Pascal on Calvinists and Molinists
I’ve recently learned that Pascal was not a fan of Calvinists (or Calvinist) or Molinists (or Molinism), at least on the issue of predestination. Two groups which seem to be interacting with each other more and more each day. Flipping through Pascal’s Pensees, we read:
Calvinists
The opinion of Calvinists is: That God, in creating men, created some to damn them and others to save them, through an absolute will and without any foreseen merit. That, in order to execute this absolute will, God made Adam sin, and not only allowed, but caused, his fall. That in God there is no difference at all being doing and allowing. That, God having made Adam sin and thereby all humanity in him, he sent Jesus Christ for the redemption of those he wished to save when he created them, and that he gives them charity* and salvation unquestionably. That God abandons, and during the whole of their lives deprives of charity, those he decided to condemn when he created them.
That is the appalling opinion of these heretics, injurious to God and unbearable to men. These are the shameless blasphemies by which they establish in God an absolute will without foreseen merit or sin to damn or save his creatures.1
Pascal apparently wasn’t all that fond of Molinists, either, in their extreme contradiction of Calvinism.
Molinists
Hating this abominable view and the excess in which it abounds, the Molinists took up not only an opposite opinion, which would have been enough, but an absolutely contradictory one. That is that God has a conditional will generally to save all human beings. That to achieve this Jesus Christ became incarnate to save them all, with no exception, and that, His grace being offered to all, it depends on each individual to use it well or badly. That God, having seen for all eternity the good or bad use which would be made of his grace, wanted to save those who would make good use of it and damn those who would misuse it, not having on his own part any absolute will either to damn or save any one man.

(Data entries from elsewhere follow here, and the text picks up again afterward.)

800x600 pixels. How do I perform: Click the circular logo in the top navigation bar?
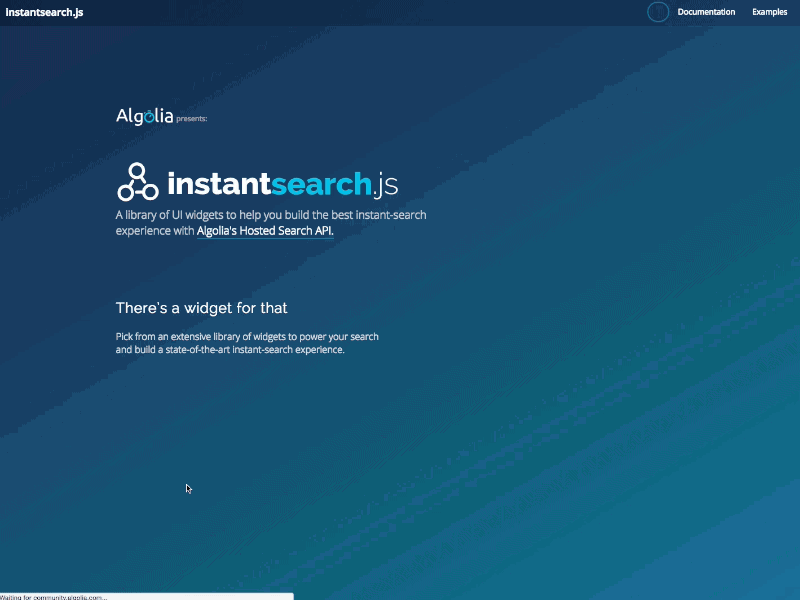click(x=657, y=11)
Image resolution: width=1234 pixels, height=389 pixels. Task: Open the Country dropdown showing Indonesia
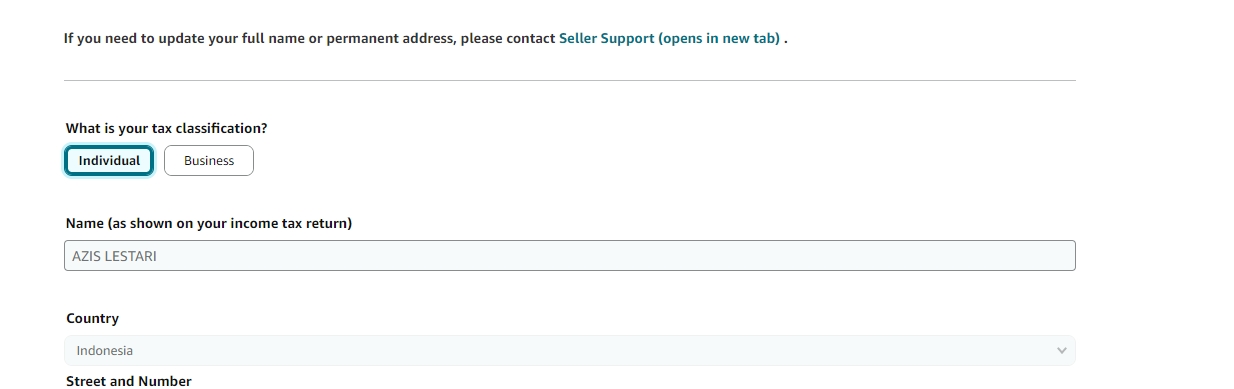(x=570, y=351)
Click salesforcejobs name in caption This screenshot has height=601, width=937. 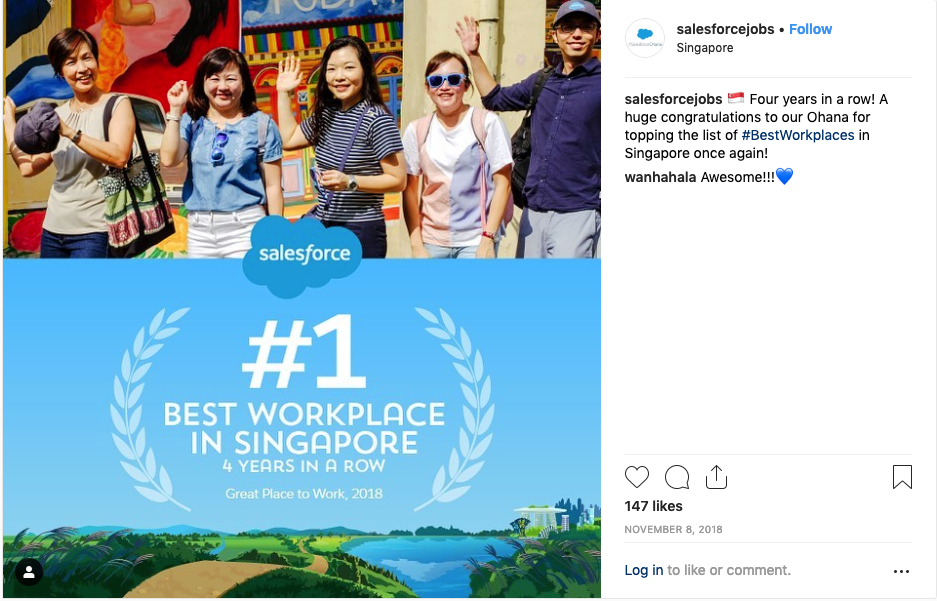pos(673,99)
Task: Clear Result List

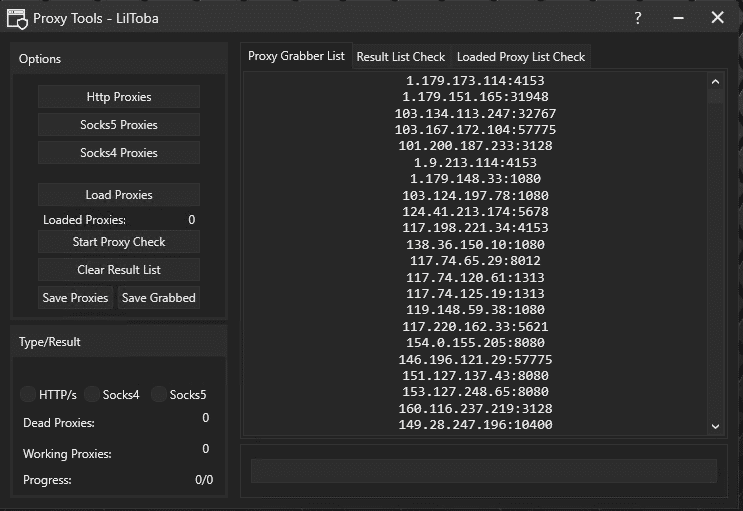Action: (119, 270)
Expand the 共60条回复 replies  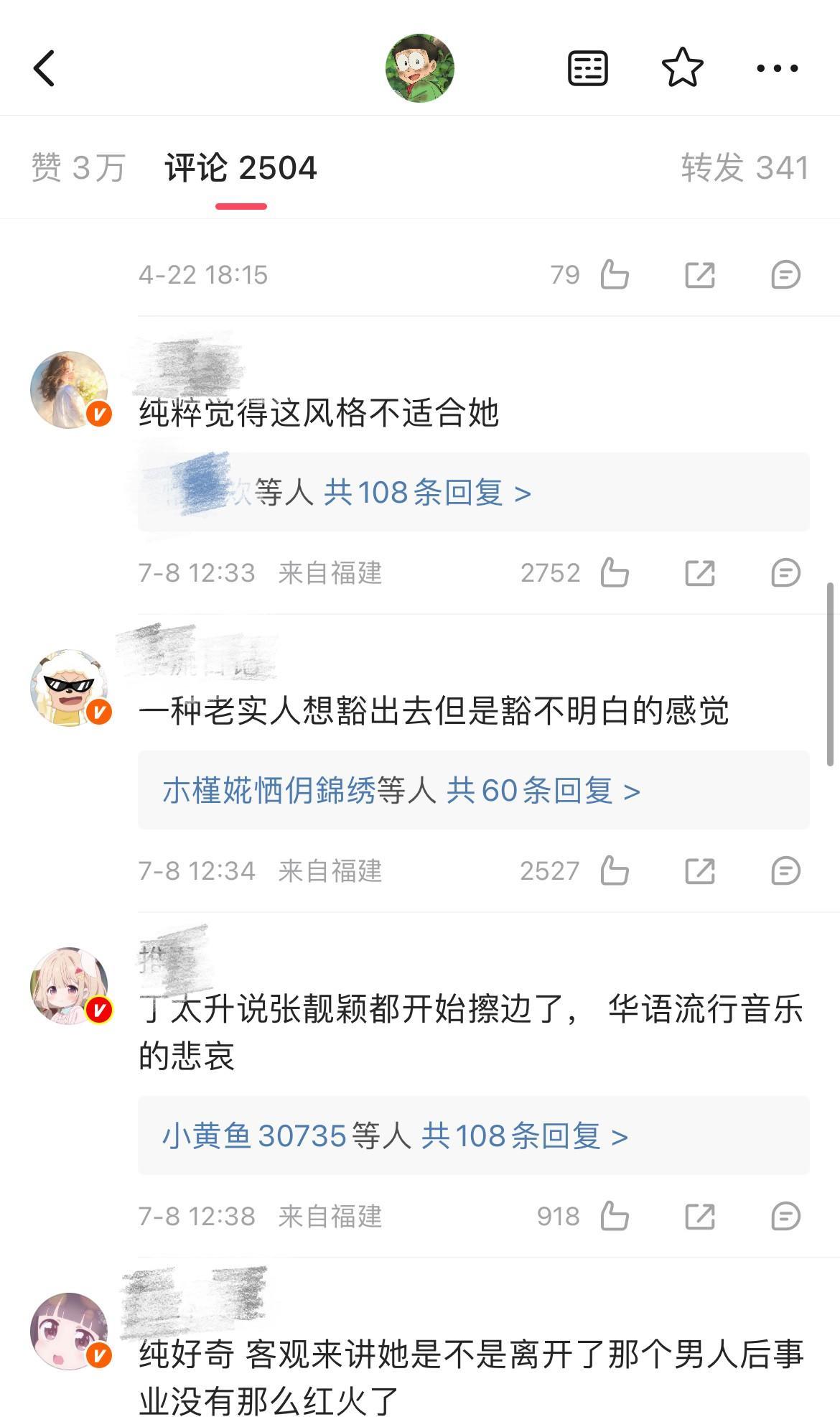(543, 791)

This view, contrary to that of the Calvinists, produces a quite different effect. It flatters the common sense, which the other one shcosk. It flatters it and, making men masters of their salvation or damnation, excludes from God any absolutely will, and makes salvation and damnation derive from numan will, whereas in Calvin’s view both derive from divine will.2
An interesting perspective from three hundred or so years ago, as these basic arguments against both Calvinism and Molinism are still around today in one form or another.